=== Task details ===
Among the records below, find the line with "Where should I" and the line with "You are a GUI". Set down both and every line between, exactly and with no pictures, but nothing else.

============================================================

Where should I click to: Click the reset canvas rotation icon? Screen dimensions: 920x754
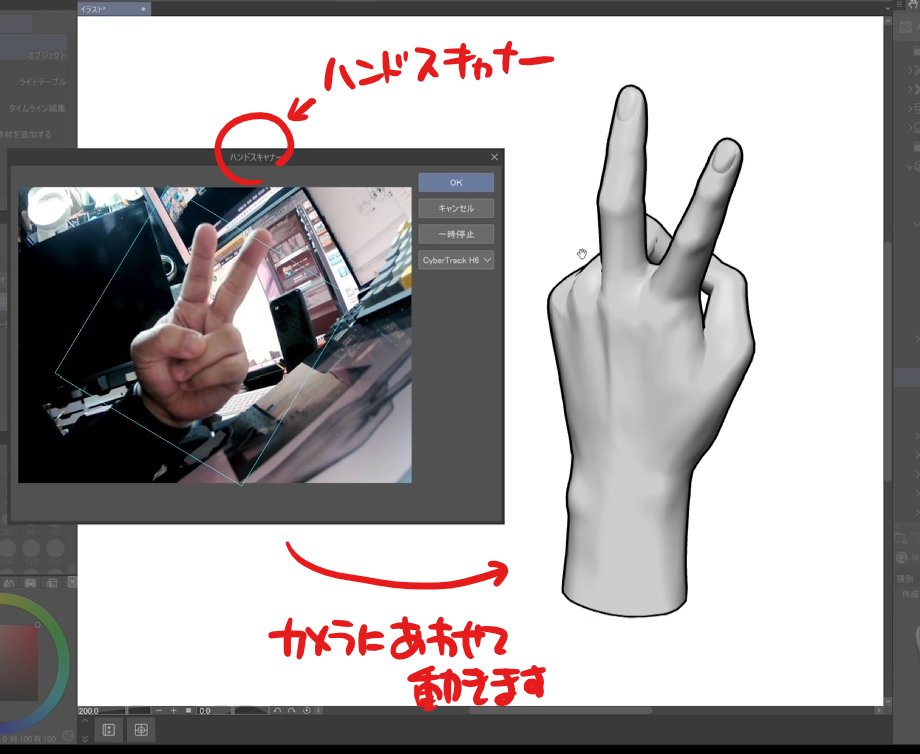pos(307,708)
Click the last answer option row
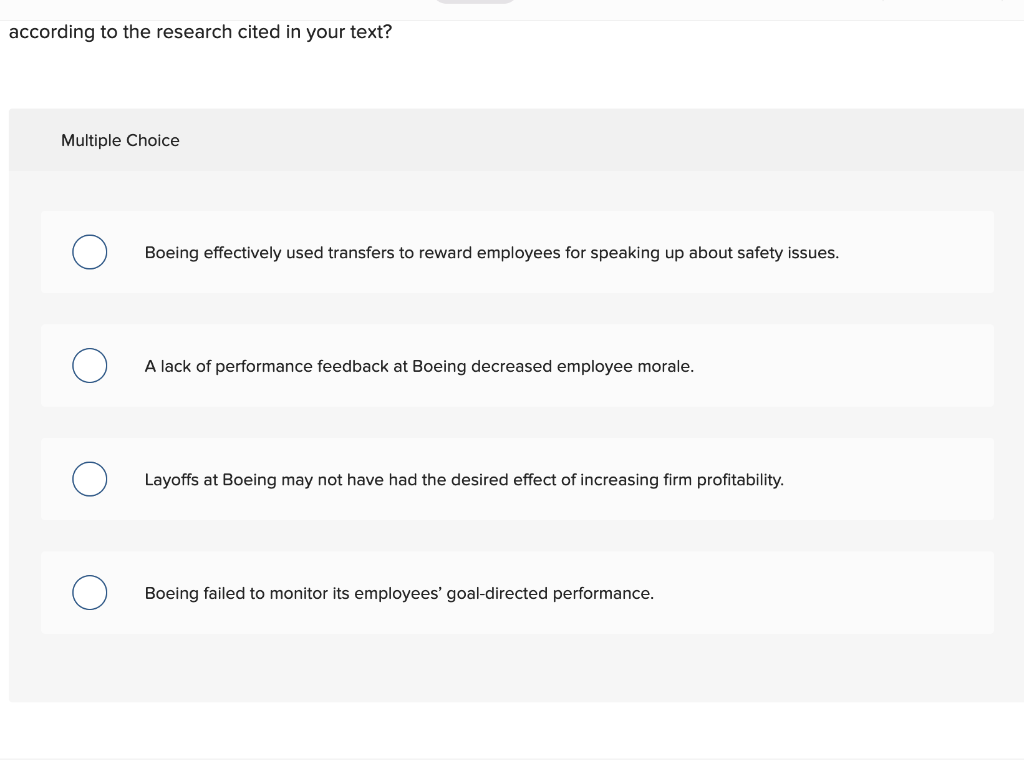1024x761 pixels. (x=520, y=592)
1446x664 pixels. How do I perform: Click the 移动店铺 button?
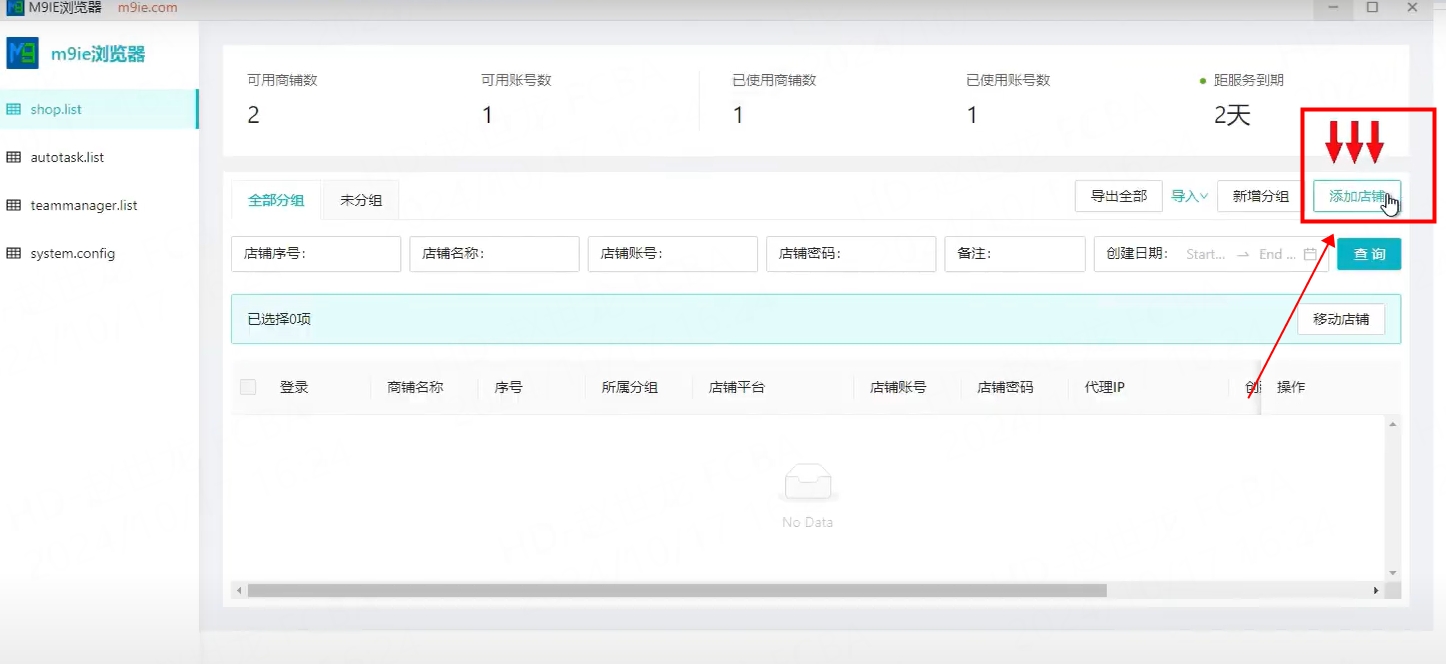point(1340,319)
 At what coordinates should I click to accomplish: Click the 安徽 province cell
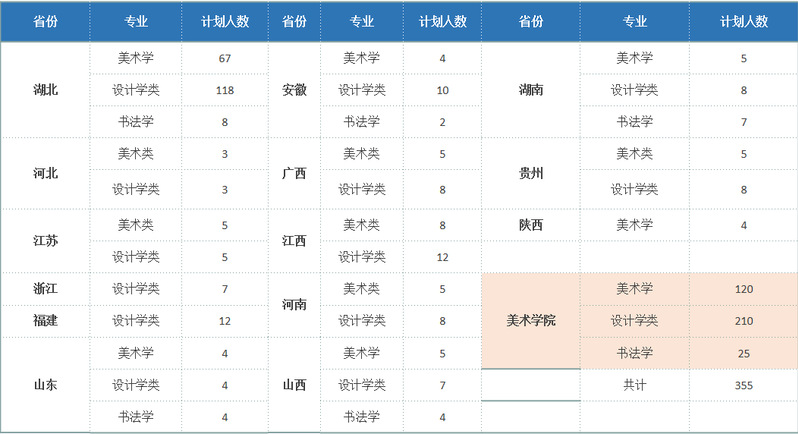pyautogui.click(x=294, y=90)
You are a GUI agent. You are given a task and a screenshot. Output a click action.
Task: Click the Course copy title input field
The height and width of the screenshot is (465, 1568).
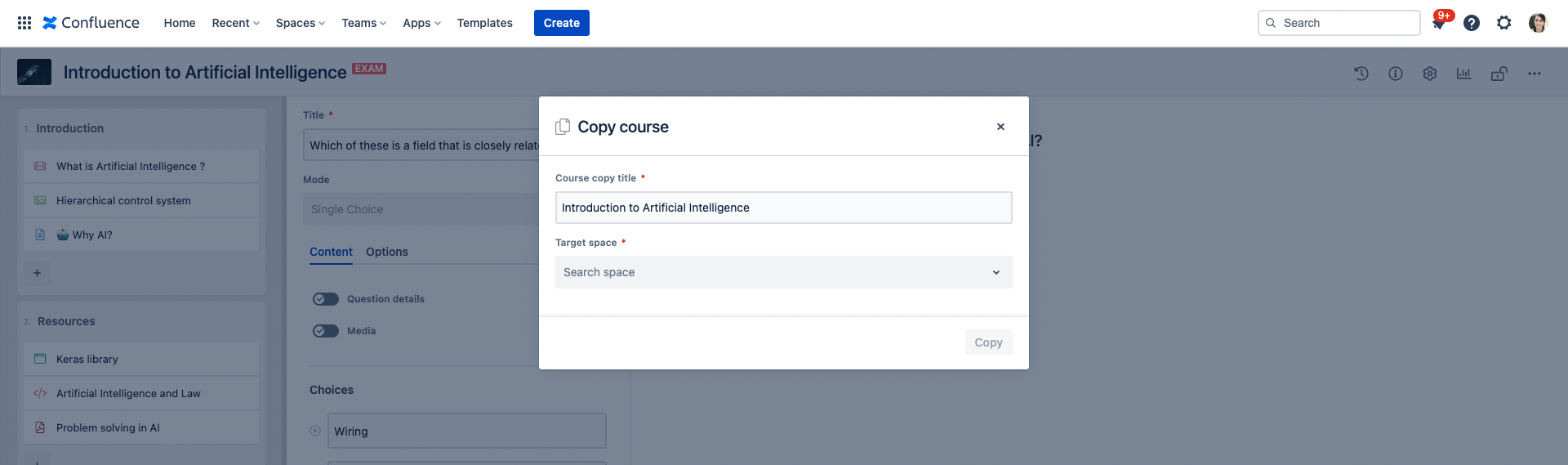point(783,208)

============================================================

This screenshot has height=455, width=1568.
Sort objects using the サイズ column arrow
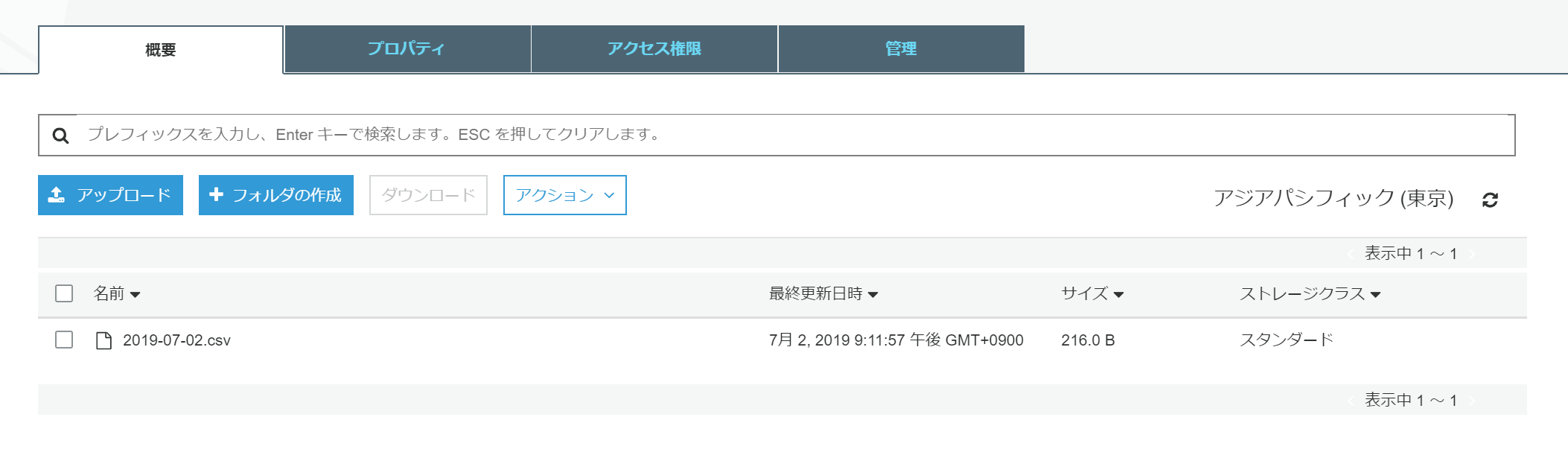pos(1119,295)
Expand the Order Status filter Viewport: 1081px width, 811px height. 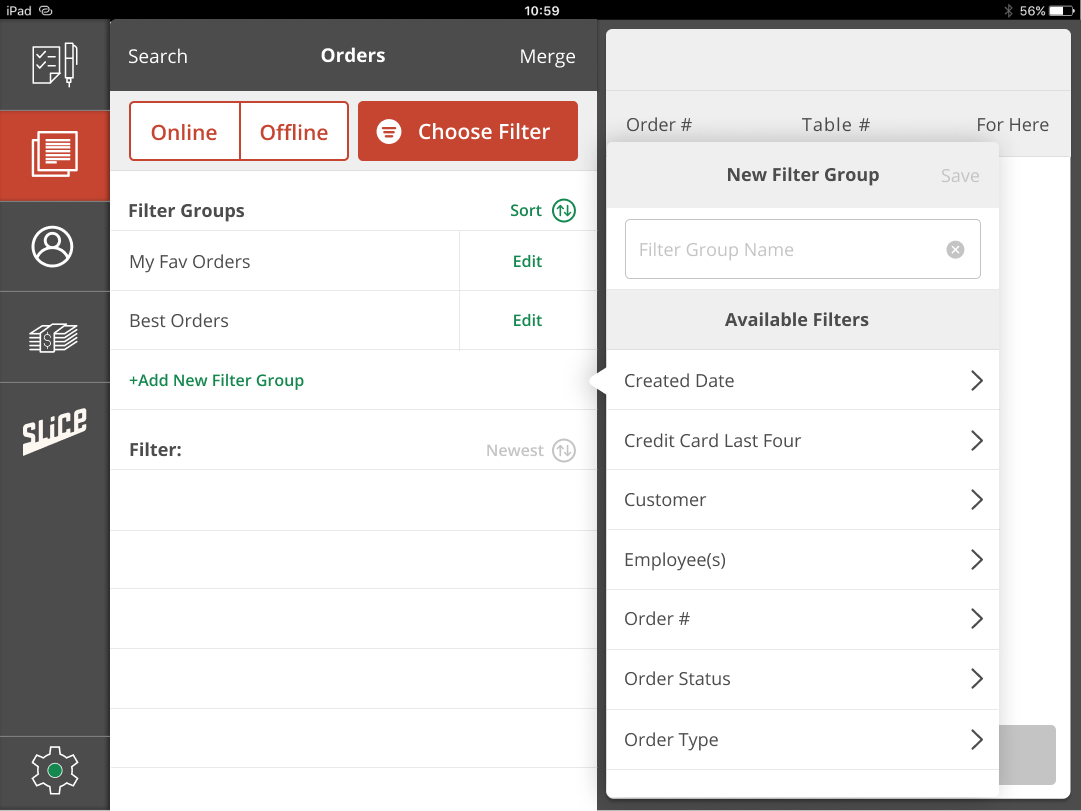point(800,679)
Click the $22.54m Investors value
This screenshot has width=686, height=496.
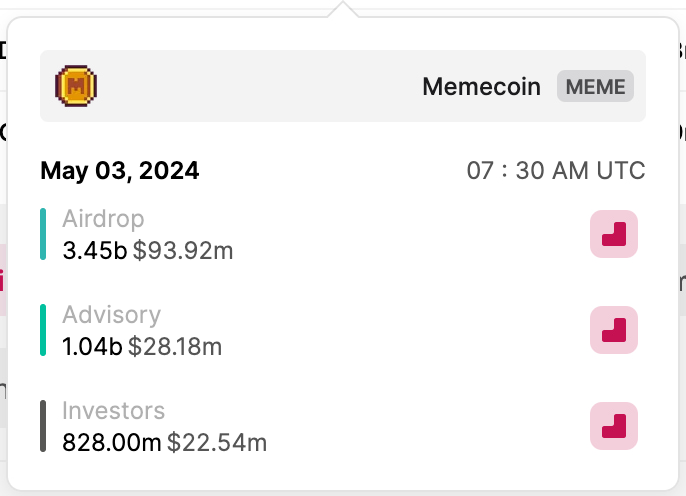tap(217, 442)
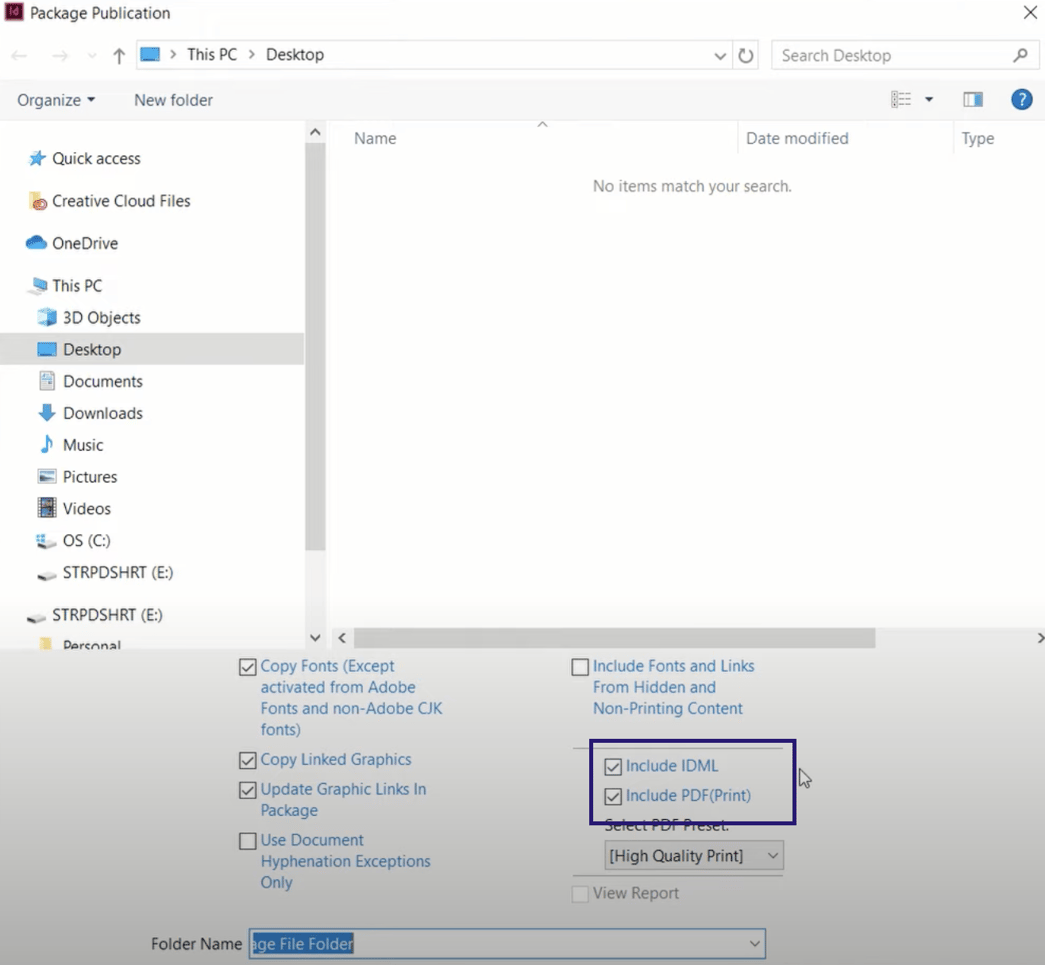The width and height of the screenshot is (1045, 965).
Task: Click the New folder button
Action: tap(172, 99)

============================================================

=== Expected answer ===
Where should I click to: Click the reset canvas rotation icon? Screen dimensions: 920x754
pos(307,708)
Click the last answer option row
1024x761 pixels. (x=520, y=592)
1446x664 pixels. How do I perform: Click the 移动店铺 button?
point(1340,319)
 At what coordinates should I click to accomplish: Click the 安徽 province cell
pyautogui.click(x=294, y=90)
You are a GUI agent. You are given a task and a screenshot. Output a click action.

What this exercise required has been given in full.